Voor een expositie op de Dag van de Fotografie in Roosendaal besloot ik naar binnen te kijken. Niet naar mensen, niet naar landschappen maar naar dingen. Radertjes, weerstandjes, palletjes en printplaatjes: het soort onderdelen dat normaal verborgen blijft achter plastic behuizing en schroefjes die je eigenlijk niet mag losdraaien. Maar ik draaide ze los. En ik kreeg ook dingen aangeleverd die al uit elkaar lagen. Een feest voor de nieuwsgierige fotograaf.
Soms was het resultaat ronduit teleurstellend. Moderne apparaten blijken vaak niet meer dan een zielige printplaat met een beetje soldeer. Functioneel? Zeker. Fotogeniek? Niet bepaald. Maar soms, soms was het magisch.
De bellentelefoon met draaischijf was mijn witte raaf.

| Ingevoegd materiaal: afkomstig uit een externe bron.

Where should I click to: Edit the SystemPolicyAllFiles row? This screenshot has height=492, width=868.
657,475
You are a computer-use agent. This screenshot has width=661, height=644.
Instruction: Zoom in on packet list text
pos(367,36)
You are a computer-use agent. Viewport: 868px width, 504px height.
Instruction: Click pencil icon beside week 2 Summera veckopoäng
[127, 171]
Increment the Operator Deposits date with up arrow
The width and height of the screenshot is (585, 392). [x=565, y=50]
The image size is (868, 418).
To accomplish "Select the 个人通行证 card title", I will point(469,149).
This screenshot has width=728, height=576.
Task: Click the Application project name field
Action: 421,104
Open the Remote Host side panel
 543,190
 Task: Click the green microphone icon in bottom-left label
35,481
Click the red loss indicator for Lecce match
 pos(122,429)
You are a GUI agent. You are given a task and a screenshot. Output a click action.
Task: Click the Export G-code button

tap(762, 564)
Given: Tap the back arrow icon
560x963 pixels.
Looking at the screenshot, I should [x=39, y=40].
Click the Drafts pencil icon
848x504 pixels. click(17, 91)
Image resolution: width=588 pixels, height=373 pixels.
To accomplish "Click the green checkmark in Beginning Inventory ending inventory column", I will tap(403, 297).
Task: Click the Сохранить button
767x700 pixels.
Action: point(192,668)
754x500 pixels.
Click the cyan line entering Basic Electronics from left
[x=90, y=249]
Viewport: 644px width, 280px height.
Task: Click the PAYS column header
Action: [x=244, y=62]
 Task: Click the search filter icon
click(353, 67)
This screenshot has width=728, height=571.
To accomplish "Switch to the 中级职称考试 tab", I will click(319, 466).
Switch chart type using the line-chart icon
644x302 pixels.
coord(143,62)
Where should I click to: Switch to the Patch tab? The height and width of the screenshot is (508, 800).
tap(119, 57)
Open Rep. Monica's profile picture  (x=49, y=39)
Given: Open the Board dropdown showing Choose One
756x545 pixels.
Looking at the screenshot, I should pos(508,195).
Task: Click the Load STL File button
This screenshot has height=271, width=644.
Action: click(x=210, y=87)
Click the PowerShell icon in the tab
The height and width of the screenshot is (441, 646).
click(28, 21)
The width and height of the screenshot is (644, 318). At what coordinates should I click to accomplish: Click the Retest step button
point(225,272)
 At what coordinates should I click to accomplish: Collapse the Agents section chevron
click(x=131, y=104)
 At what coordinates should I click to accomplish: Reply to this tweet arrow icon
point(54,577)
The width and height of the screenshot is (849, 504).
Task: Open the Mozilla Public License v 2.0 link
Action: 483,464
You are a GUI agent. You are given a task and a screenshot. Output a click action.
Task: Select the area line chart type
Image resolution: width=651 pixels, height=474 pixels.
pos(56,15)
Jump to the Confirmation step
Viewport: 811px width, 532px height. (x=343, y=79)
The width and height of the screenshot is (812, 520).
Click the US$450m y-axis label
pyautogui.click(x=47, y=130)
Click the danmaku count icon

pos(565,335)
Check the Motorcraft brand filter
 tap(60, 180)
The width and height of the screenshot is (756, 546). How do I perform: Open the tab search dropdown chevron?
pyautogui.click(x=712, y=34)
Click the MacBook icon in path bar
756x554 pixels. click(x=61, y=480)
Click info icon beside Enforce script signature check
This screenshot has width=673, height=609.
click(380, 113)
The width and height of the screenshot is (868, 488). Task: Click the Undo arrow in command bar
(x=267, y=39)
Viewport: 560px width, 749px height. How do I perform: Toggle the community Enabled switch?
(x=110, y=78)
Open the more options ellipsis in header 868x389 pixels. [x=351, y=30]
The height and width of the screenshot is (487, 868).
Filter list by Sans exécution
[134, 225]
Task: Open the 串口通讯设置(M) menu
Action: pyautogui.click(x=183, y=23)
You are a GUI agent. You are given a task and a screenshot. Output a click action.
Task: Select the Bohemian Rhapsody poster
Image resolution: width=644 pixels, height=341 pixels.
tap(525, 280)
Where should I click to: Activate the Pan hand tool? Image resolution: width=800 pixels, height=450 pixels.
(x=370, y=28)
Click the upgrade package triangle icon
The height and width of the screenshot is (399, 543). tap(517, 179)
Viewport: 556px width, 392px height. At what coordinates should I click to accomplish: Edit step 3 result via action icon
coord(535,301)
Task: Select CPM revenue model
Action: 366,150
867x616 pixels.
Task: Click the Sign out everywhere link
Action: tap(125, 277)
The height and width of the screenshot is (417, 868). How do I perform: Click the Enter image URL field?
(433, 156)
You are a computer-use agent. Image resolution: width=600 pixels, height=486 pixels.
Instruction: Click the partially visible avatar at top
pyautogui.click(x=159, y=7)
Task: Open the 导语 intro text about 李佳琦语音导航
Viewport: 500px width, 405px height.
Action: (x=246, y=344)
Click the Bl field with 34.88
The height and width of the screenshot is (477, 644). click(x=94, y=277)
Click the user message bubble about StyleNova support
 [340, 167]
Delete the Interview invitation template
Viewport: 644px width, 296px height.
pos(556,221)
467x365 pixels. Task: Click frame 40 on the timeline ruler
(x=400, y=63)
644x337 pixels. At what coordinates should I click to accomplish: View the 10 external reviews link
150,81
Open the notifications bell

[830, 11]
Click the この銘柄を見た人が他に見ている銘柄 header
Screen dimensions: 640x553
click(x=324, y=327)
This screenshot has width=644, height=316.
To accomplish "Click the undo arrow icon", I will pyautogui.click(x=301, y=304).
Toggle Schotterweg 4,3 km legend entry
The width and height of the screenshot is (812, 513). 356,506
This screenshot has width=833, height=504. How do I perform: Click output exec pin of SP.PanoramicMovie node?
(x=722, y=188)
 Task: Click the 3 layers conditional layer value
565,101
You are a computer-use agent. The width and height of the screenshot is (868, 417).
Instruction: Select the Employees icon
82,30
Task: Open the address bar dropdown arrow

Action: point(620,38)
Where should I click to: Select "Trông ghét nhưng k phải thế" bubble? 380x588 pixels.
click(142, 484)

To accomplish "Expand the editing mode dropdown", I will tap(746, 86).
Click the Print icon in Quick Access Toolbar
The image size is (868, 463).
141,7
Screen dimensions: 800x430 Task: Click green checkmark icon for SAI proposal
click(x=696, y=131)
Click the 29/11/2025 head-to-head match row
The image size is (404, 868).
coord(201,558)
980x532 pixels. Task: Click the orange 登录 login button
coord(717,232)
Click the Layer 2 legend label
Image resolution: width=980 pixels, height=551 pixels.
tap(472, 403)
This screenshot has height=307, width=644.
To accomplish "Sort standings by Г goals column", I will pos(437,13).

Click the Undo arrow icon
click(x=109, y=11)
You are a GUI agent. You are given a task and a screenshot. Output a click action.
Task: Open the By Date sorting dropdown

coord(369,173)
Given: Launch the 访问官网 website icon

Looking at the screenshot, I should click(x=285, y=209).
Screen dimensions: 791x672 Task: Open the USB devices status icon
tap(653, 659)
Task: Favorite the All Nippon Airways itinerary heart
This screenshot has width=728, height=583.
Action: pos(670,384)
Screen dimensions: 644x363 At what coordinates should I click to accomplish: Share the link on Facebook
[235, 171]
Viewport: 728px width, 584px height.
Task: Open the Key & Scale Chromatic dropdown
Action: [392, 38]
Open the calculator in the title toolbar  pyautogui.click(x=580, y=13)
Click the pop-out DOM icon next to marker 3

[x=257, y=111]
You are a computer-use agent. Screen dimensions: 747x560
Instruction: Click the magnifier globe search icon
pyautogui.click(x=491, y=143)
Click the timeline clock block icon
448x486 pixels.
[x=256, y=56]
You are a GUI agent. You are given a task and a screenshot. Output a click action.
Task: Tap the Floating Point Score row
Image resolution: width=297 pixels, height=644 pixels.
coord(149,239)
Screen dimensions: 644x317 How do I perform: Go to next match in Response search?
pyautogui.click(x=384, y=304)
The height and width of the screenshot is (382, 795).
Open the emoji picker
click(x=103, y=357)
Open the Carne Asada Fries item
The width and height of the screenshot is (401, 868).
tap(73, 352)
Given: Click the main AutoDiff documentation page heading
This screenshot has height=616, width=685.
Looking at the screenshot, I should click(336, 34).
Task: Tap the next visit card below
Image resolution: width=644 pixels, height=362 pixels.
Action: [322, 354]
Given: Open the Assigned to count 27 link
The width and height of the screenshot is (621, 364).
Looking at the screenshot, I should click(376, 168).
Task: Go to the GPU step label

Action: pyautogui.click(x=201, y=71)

Ik móest er een hebben. Niet te vinden bij de kringloop, niet op zolder, niet in de kelder van vergeten techniek. Tot Koningsdag. Mijn oom vond er een. Twee euro. Vreselijk smerig. Maar perfect. Bellen. Draaischijf. Een knop waarvan niemand meer weet waar die voor diende. Een hoorn met een draad die standaard in de knoop zat. Draadjes met een eenvoudig schroefje op hun plek gehouden. Stof. Vettigheid. Jarenlang gebruik. Een fotografische droom.
Normaal ben ik na zo’n project wel klaar met het onderwerp.
Maar niet dit keer. Wat er in een machientje zit blijft fascineren.
Het is alsof je een geheim opentrekt.
Alsof je even mag gluren in het technische hart van iets dat ooit leefde.
Ik ben nog lang niet klaar met kijken naar the inside of things.